The day I realised my soul wasn’t mine was the day I changed my mind.
It was a cold, winters morning in a North London Starbucks, so chill that everyone slunk deep into their coats when the doors swung open. I sat in one of the few plush, leather chairs all coffee chains seem to have and suffered the jealous eyes of other customers standing in the queue. They coveted my territory like animals denied mating rights, visibly wounded by my success and desperate to see me usurped. With my laptop on and coffee in hand it was clear I intended to stay, blogging, as I had been for the last twenty minutes:
Lazy Sunday Thoughts
Is there anything better than a venti mocha, with cream, on a Sunday? Just sitting in Starbucks thinking about the worthy cause of Fairtrade coffee that’s advertised everywhere in here – a perfect way to combat the guilt of a full-fat drink. It means all growers worldwide are ensured a good price for their product,which means no-one is left in poverty. I wasn’t even aware of this cause until *$s [Starbucks] brought it to my attention
I took a sip of said guilt-free drink and felt guilty anyway. The stamp on the back of my cup conjured images of wearisome plantation workers haggling with corrupt businessmen, jubilant when the Fair Trade Labelling Organisation arrived with UN Bluecaps and offered them bags of money. In reality I didn’t have a clue on whether this was the case or not. Starbucks told me it was true, I believed it, then wrote it.
I took another sip, this one colder than the last. There was a powdery residue of cocoa on my tongue.
This place, not necessarily just Starbucks, but similar venues, was everything it meant to be a writer. Coffee kept me stimulated and the words flowing. The atmosphere was quiet so I could concentrate. The staff were friendly, the food locally and ethically sourced – it was an achievement of modern society that such a place existed to cater for the creative. But I was supposed to be a writer, so then for what was I writing? Most of my topics involved coffee in some way, and a lot of my “musings” were painfully contrived. In this case I admitted to myself that what I wrote could have originated from a Starbucks training pamphlet.
Like the plantation workers, my identity was difficult to sift from the company that informed me of their very existence. They weren’t farmers, but Fairtrade farmers, a logo on a cup and a warm feeling that I was helping the world’s poor whenever I drank. These weren’t people: they were a brand, an identity, and didn’t that make me the same thing? A blogger, like so many others, that formed part of Starbucks’ image as the creative person’s haven?
More cold cocoa. Some cream clung to the side of my lip and was quickly removed with a tongue swipe.

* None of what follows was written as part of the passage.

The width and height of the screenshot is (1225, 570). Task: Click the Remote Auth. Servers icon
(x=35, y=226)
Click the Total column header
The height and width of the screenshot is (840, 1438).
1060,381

I deleted my initial post, and started again:
A Blogger’s Manifesto
1. A writer of any type has a purpose, whether they want to or not. If they don’t think they have a purpose, their purpose belongs to somebody else.
2. Writers have a duty to create their own purpose.
3. Writers are obsolete until they prove otherwise, and are of no benefit to anyone unless they do something no-one else can do. This is essential if writing is to be a serious profession and not just a hobby.
Pause. Another sip. Posted.
Now, time for something else. I spent the next two hours writing a job application for Starbucks, citing my gushing praise for the chain over my blogging history as evidence of my enthusiasm. From there, I watch other writers enter the store daily and spend my time observing them. Then I write what I see, each time expanding the Blogger’s Manifesto.
My aim is to give other people purpose, and I still maintain that my job application is the best post I have made to date.